Each line from the one with "Task: Choose 'Starter" through the last line below must be written out exactly. Do not copy pictures.

>>>

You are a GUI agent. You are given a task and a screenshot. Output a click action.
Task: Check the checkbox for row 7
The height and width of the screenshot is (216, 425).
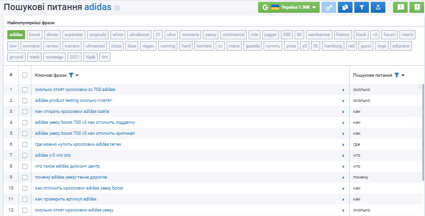point(25,155)
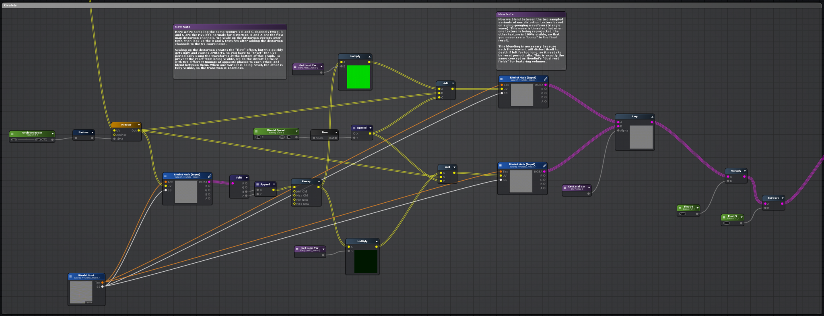Screen dimensions: 824x316
Task: Expand the Remap node preview arrow
Action: [x=319, y=181]
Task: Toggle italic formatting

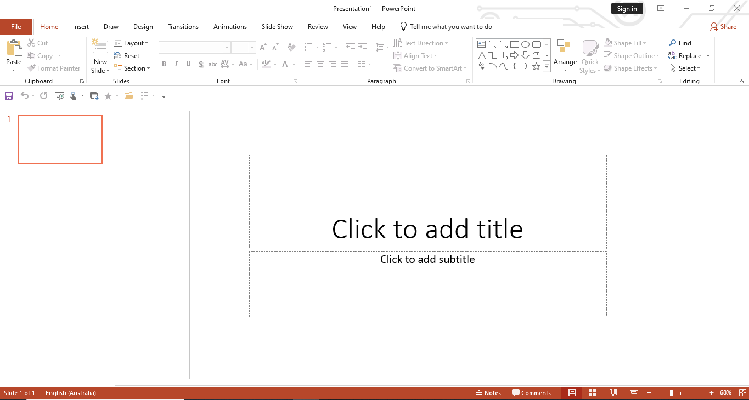Action: click(x=176, y=64)
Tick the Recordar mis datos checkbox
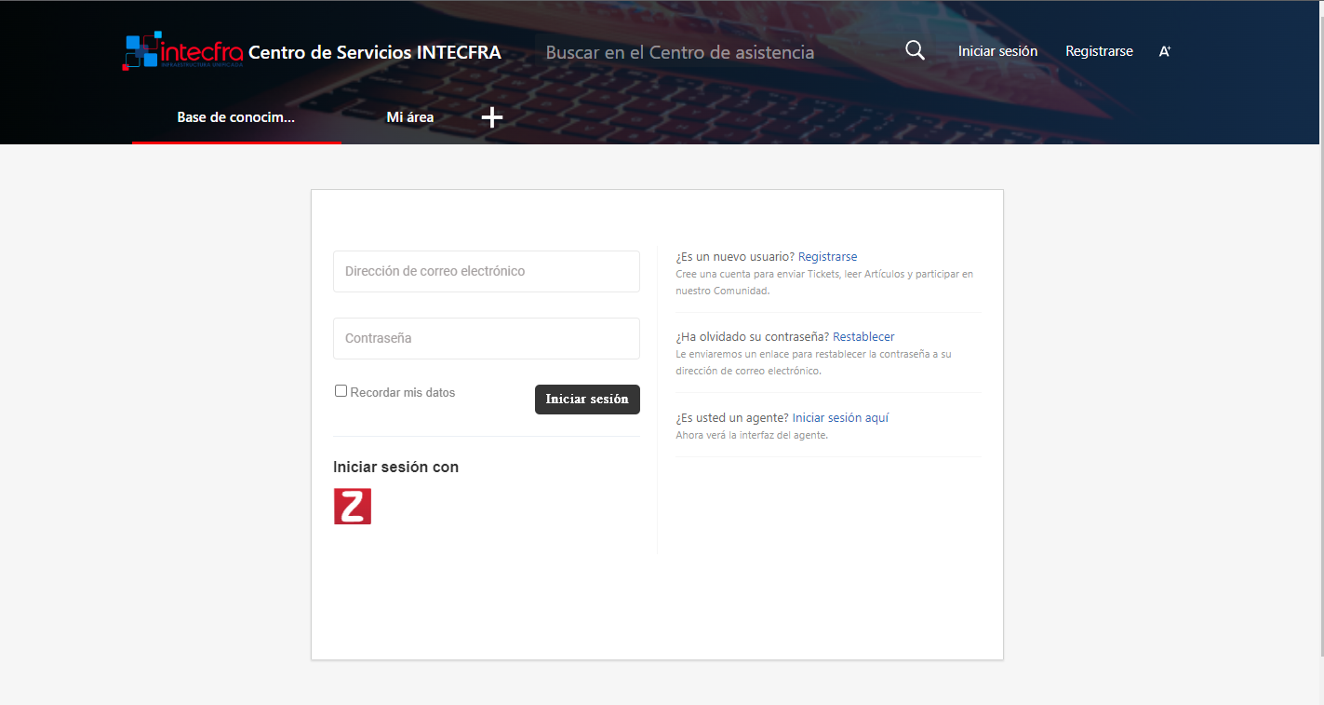This screenshot has height=705, width=1324. [341, 391]
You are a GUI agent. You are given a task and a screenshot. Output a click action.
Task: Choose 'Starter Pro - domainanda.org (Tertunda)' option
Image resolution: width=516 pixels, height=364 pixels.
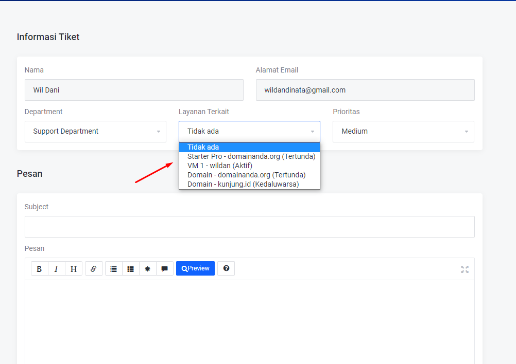251,156
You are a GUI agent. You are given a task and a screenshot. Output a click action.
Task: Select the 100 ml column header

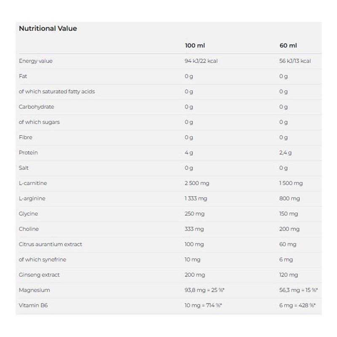(195, 45)
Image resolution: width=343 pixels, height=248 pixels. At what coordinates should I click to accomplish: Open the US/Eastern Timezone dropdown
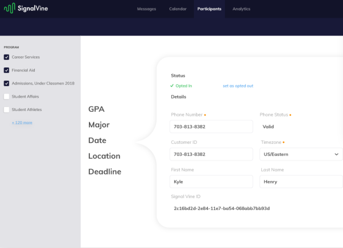pos(301,154)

<<<

* [Output for this exercise]:
Task: Choose 'Starter Pro - domainanda.org (Tertunda)' option
Image resolution: width=516 pixels, height=364 pixels.
251,156
You are a GUI agent. You are given a task and a screenshot. Output a click action.
Task: Select the 100 ml column header

(195, 45)
Image resolution: width=343 pixels, height=248 pixels. At what coordinates should I click to accomplish: Open the US/Eastern Timezone dropdown
pos(301,154)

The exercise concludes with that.